DIRECTIONS FOR THIS TASK:
Retype exactly the stretch of lines that begins at the line containing "[Read article: Świętokrzyscy" and ends at the last line of the data, with no other lines.
··· MATERIAL FOR THIS EXERCISE ···
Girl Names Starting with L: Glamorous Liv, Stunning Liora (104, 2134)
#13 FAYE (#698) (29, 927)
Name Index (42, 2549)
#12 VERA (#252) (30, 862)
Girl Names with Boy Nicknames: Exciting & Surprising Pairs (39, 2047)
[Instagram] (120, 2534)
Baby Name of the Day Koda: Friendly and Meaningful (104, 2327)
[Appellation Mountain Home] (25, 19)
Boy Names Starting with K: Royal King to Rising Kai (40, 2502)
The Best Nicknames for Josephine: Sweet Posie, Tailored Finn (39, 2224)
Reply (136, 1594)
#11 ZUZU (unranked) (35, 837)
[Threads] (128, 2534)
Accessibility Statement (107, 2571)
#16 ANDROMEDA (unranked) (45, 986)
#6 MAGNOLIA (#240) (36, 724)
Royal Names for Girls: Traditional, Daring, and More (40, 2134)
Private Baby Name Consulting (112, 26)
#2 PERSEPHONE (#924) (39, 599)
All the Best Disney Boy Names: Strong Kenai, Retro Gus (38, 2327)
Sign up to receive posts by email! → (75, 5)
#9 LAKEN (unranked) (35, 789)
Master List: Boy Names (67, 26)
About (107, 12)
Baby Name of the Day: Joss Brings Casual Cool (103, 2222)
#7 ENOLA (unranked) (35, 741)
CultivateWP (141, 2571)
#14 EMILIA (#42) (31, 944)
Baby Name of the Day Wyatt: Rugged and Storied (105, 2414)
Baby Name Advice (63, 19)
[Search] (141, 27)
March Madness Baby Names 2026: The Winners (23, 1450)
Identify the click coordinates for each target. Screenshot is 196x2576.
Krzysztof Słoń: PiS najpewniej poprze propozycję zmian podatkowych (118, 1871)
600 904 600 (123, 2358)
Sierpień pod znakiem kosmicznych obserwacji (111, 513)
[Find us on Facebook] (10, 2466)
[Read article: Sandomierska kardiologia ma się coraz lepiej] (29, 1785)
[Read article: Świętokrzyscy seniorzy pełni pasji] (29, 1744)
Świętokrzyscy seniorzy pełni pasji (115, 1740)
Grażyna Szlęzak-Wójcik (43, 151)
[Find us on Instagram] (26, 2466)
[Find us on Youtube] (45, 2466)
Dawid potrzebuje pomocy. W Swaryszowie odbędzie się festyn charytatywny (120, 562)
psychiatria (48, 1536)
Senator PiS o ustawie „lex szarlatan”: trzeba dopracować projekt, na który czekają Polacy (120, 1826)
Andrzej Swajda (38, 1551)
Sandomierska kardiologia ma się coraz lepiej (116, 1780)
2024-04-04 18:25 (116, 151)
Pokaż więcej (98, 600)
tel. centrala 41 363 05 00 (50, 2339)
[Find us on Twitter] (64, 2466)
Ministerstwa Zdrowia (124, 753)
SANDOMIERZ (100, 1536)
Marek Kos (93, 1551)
···
SOLUTION:
[Read article: Świętokrzyscy seniorzy pełni pasji] (29, 1744)
Świętokrzyscy seniorzy pełni pasji (115, 1740)
Grażyna Szlęzak-Wójcik (43, 151)
[Find us on Instagram] (26, 2466)
[Find us on Youtube] (45, 2466)
Dawid potrzebuje pomocy. W Swaryszowie odbędzie się festyn charytatywny (120, 562)
psychiatria (48, 1536)
Senator PiS o ustawie „lex szarlatan”: trzeba dopracować projekt, na który czekają Polacy (120, 1826)
Andrzej Swajda (38, 1551)
Sandomierska kardiologia ma się coraz lepiej (116, 1780)
2024-04-04 18:25 (116, 151)
Pokaż więcej (98, 600)
tel. centrala 41 363 05 00 (50, 2339)
[Find us on Twitter] (64, 2466)
Ministerstwa Zdrowia (124, 753)
SANDOMIERZ (100, 1536)
Marek Kos (93, 1551)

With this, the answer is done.